大約是傷的太重了,張偉都沒能撐到縣醫院,人就已經咽氣一命嗚呼了。

村子可憐董白芳孤兒寡母,給了他家不少幫助。老張兩口子也從小賣部搬到了哥哥的屋子,主要是方便老張媳婦幫嫂子帶孩子。這一住,就是十來年。

15年的時候,哥哥家大兒子張健柚初中畢業,因為學習成績一般,家裏也實在是供不起他念書了,這孩子就自己上外頭打工去了,偶爾給家裏寄回來一些錢,算是給家裏分擔的了一些壓力。小女兒張健梅成績好,一路考學考上了黑水財經大學。

大家都覺得董白芳算是守得雲開見月明了,苦日子熬出頭了,結果她本人又查出來了糖尿病,上縣城醫院治病去了。

老張的說法和我們看到的資料大同小異,大概都是張健梅在學校不知道怎麽病死了,緊接著董白芳也病死了,最後張健柚受不了生活的打擊,自己在老家的屋子裏吞了毒鼠強自殺了。

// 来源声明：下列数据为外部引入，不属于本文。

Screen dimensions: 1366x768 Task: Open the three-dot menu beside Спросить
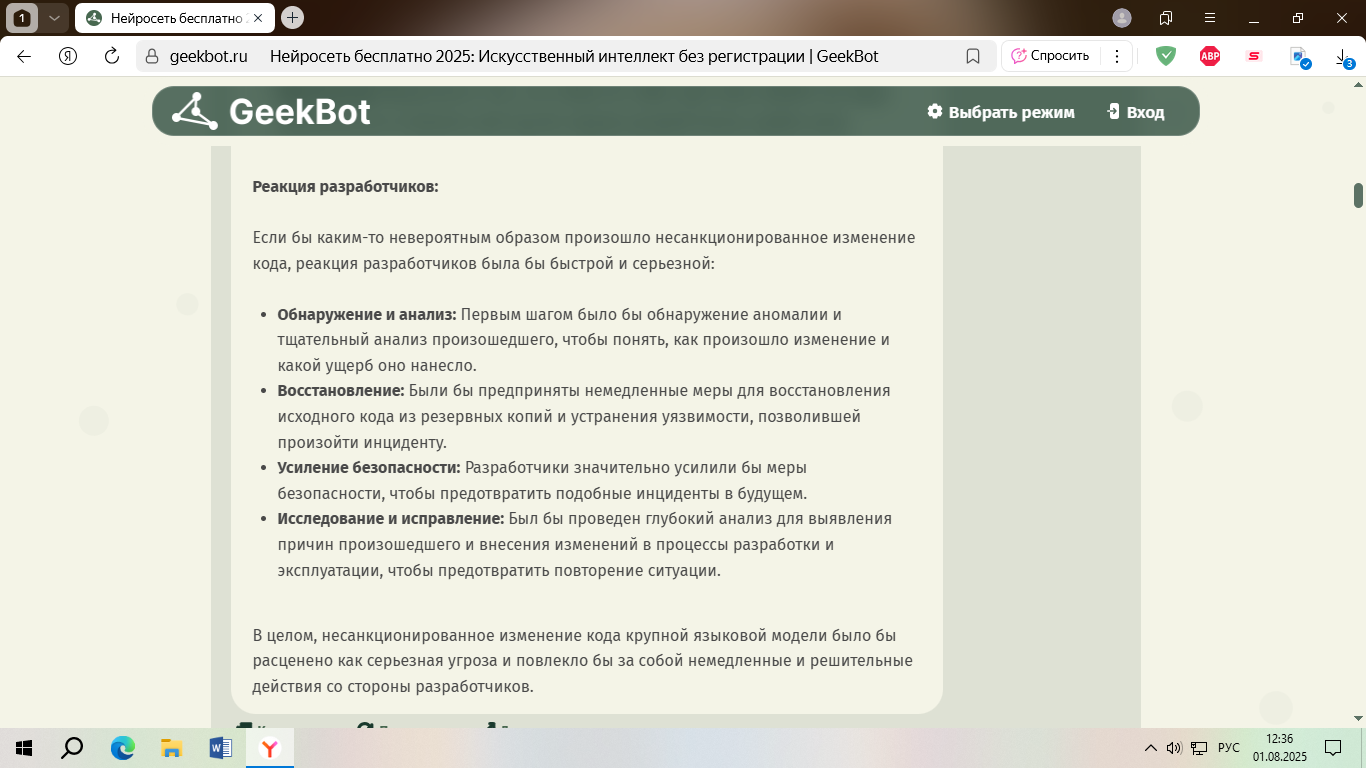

老張的憨厚只在他的長相上,他跟我們說這些的時候眼睛滴溜溜轉,也不知道在盤算些什麽。總之,當他把情況都介紹完之後,他期期艾艾地問我們,您二位和小柚子什麽關系啊?怎麽想起來打聽他家的事情了?

我一時語塞,不知道該怎麽跟他說,難不成要跟他說你侄子變成鬼作祟?我扭頭去看海富,海富的臉色倒是很平靜,他從衣服的口袋裏掏出個工作證,騙老張說,我們兩個是黑水民生財經日報的記者,從其他渠道了解到了令侄一家悲慘的境遇,想要把這件事情報道在報紙上。今天來主要是想來拍兩張照片。

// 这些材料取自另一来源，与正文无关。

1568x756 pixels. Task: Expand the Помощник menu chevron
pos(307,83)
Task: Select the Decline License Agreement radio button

老張好像是被他唬住了,將信將疑地看了看海富手裏的證件。

我也不知道他上哪搞來的記者證,也許是假的吧,這就不好說了。但海富朝我擠眼睛,我便只好挺起腰板,作出一副很為我“記者”身份自豪的表情。

“你們城裏的記者報道這玩意兒幹嘛啊?”老張問我們,“人都死好幾年了,你們也看見這個情況了,家裏早就沒人了。”

我感覺到胸腔裏的心臟猛地顫了一下,海富這謊變得不高明啊?人都不信,萬一把我們當成什麽壞人趕出去,那我們今天這趟不是白跑了?

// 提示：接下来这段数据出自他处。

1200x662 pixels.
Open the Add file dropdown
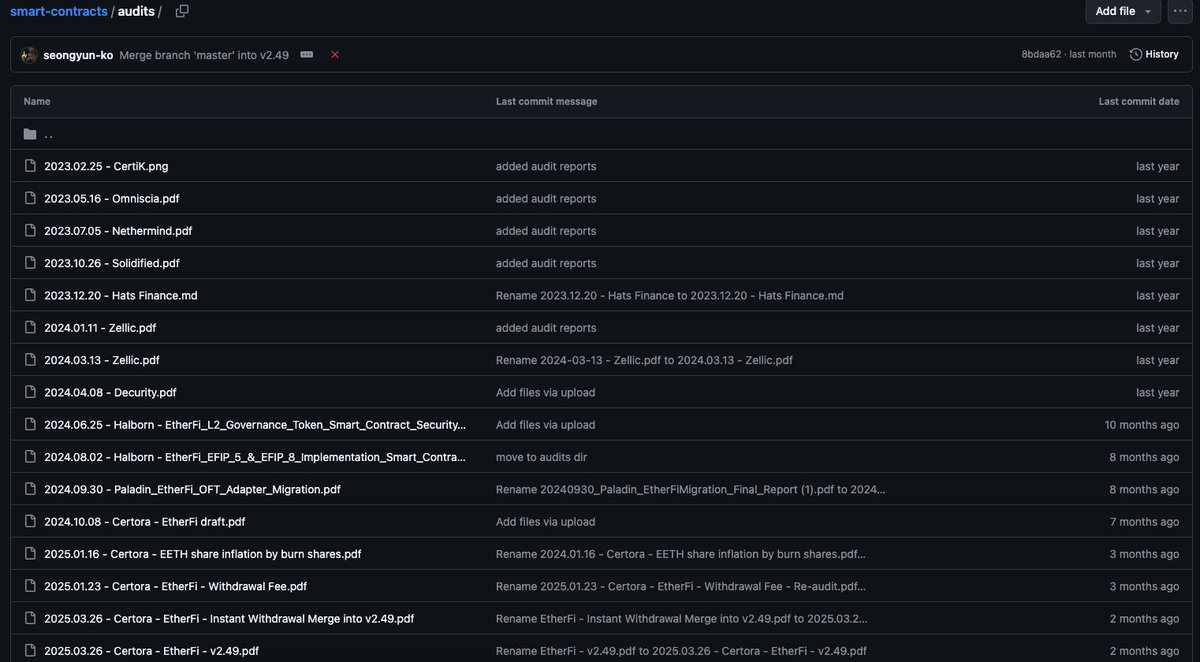click(x=1122, y=11)
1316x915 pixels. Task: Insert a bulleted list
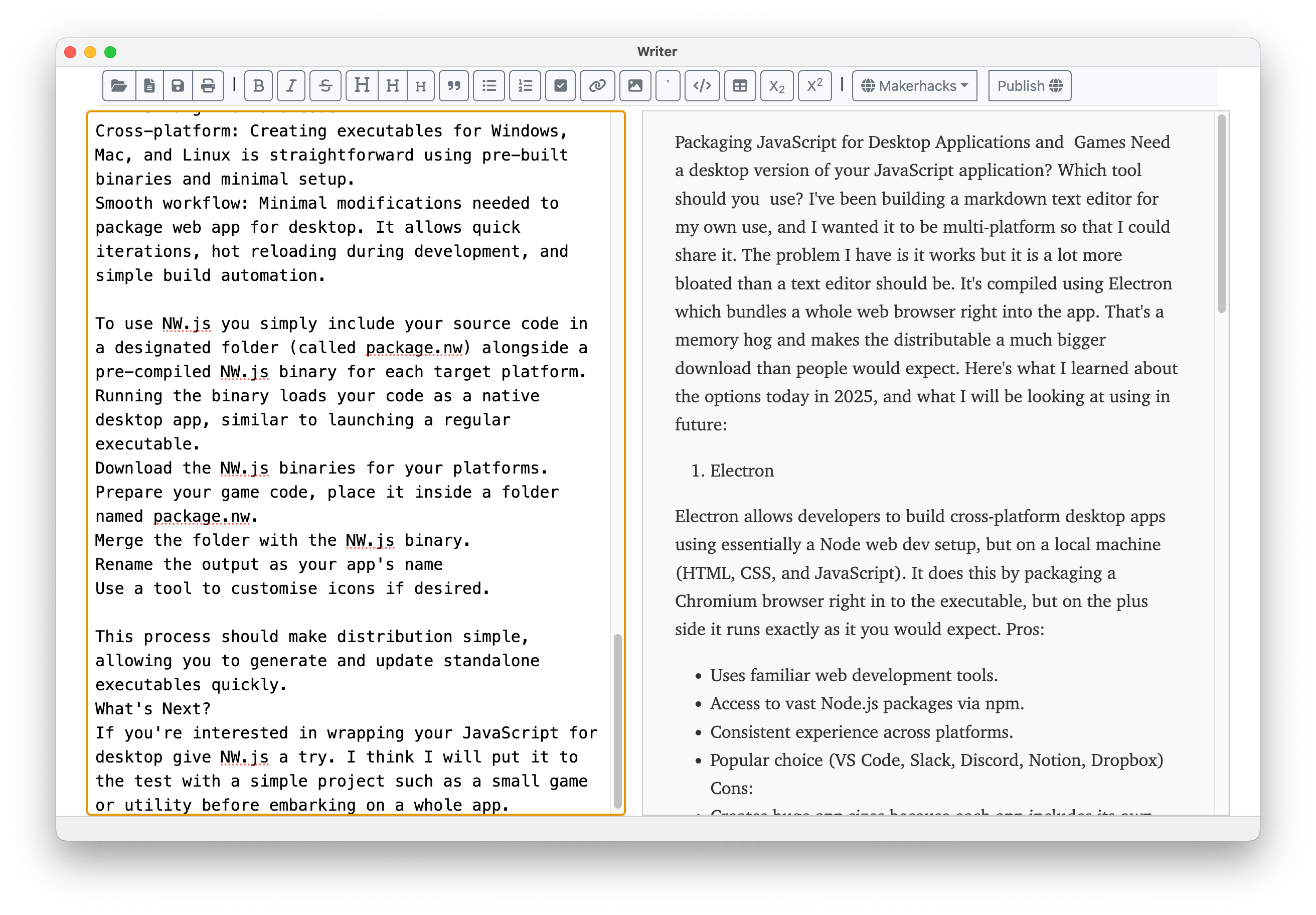[489, 86]
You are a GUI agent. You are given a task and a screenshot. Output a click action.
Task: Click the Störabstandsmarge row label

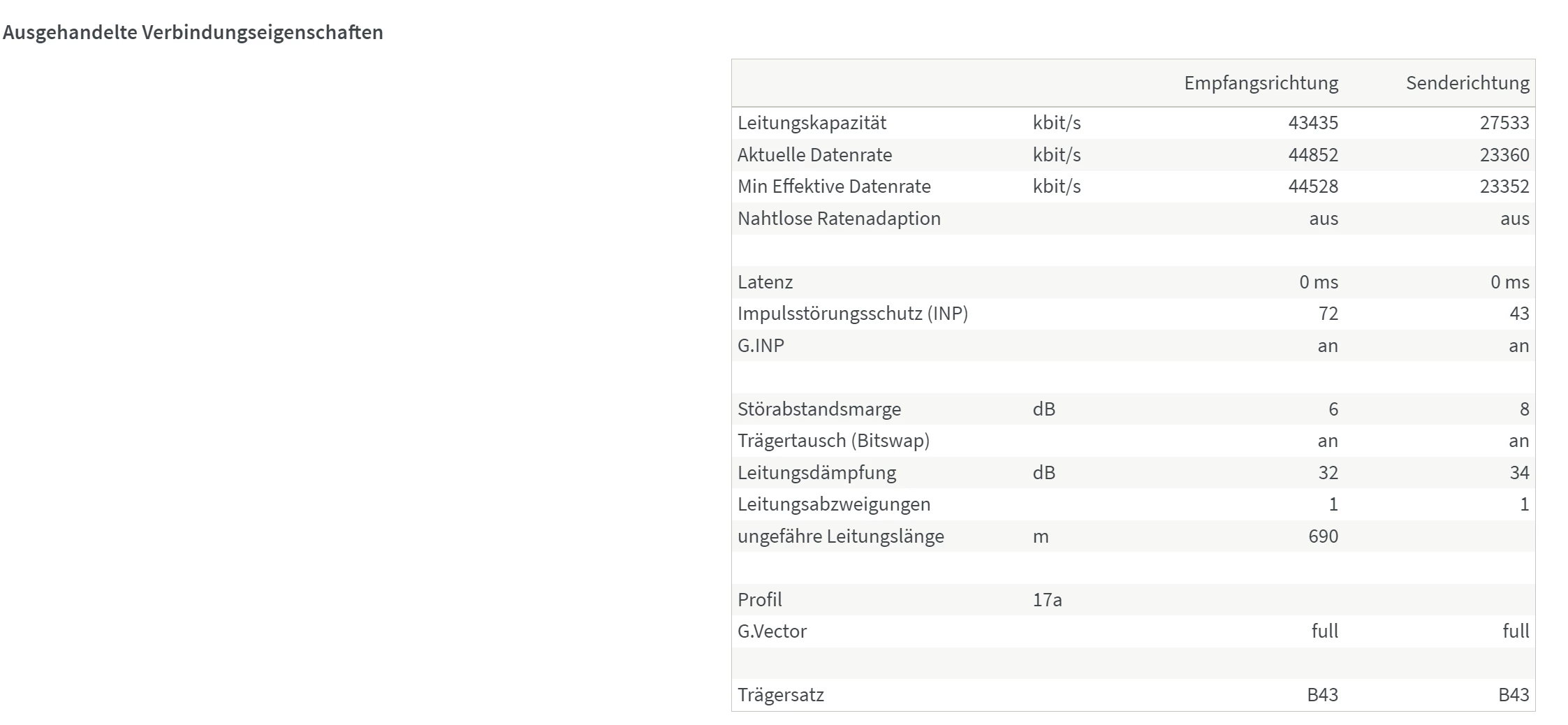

海富面對老張的疑問,表情仍舊很淡定,“當然是人民群眾關心什麽,我們就報道什麽。令侄之前在外打工的時候積極向上,多次被評為優秀工人,社裏主編的意思是要拿令侄的故事作為一個宣傳,我們社裏都非常重視這次采訪。我們出門的時候,主編交代過,說如果我們確定情況屬實的話,這報道會在報紙上登報募捐,捐款全部用於幫助張健柚的家屬。”

老張聽了海富的解釋,臉上仍然還存有疑惑,海富這時候也不願多說什麽了,他從沖鋒衣的口袋內側掏出來了一沓紅彤彤的鈔票,並把鈔票推到老張面前,對老張說,“這是我們社裏同事內部籌集的捐款,您先拿著這些。”

老張在握住那沓人民幣之後,臉上的表情瞬間就從方才的狐疑變成了笑容,他呵呵笑了兩聲,一邊說著哎呀這怎麽好意思呢,辛苦記者同志這麽老遠跑來,一邊張羅著要去廚房裏再炒一個菜。

我覺得老張是沒信他那冠冕堂皇的大話,主要是信了這沓紅票子。

這頓飯我們其實都吃的差不多了,老張再多做就純屬浪費了。我和海富連忙站起來把老張攔下,海富又誇他淳樸熱情,把老張一張黑臉說得通紅。

“所以,令侄就是在西邊的屋子裏自殺的?”海富問老張。

“嗯,是呢。我平時就住在小賣部那邊的屋子裏,我老婆跟嫂子住這頭,她倆和小梅住住屋,西頭的房子原來是柴房,後頭就修了一下,給小柚子住了。”

海富又問了老張兩句家長裏短的問題,就伸手把我拽到一遍。他把他那只黑色大背包放在老張家的炕上,從裏翻出照相機包,再把相機掛到自己脖子上。別的不說,光看賣相,還真有點報社記者那個意思。

海富跟我說:一會兒我要進屋子裏看看情況,就麻煩您在外頭跟老張閑聊,務必把他拖在屋子外面,不要讓他跟我進去。

我點頭,我問他:你確定是只拖住他就行麽?聊天胡侃我在行,但是要是需要從老張嘴裏套什麽話出來,你得給我個大概的方向。

海富聞言搖搖頭,他讓我就和老張閑聊就行,如果有機會再問問他這屋子裏有沒有什麽怪事發生,能問出來最好,問不出來也沒事。

海富給我交代完工作,轉頭就跟老張說他想去拍兩張張健柚生前居住的場景,老張笑呵呵地要他隨意。海富征得了主人家的同意,就進了西屋的門。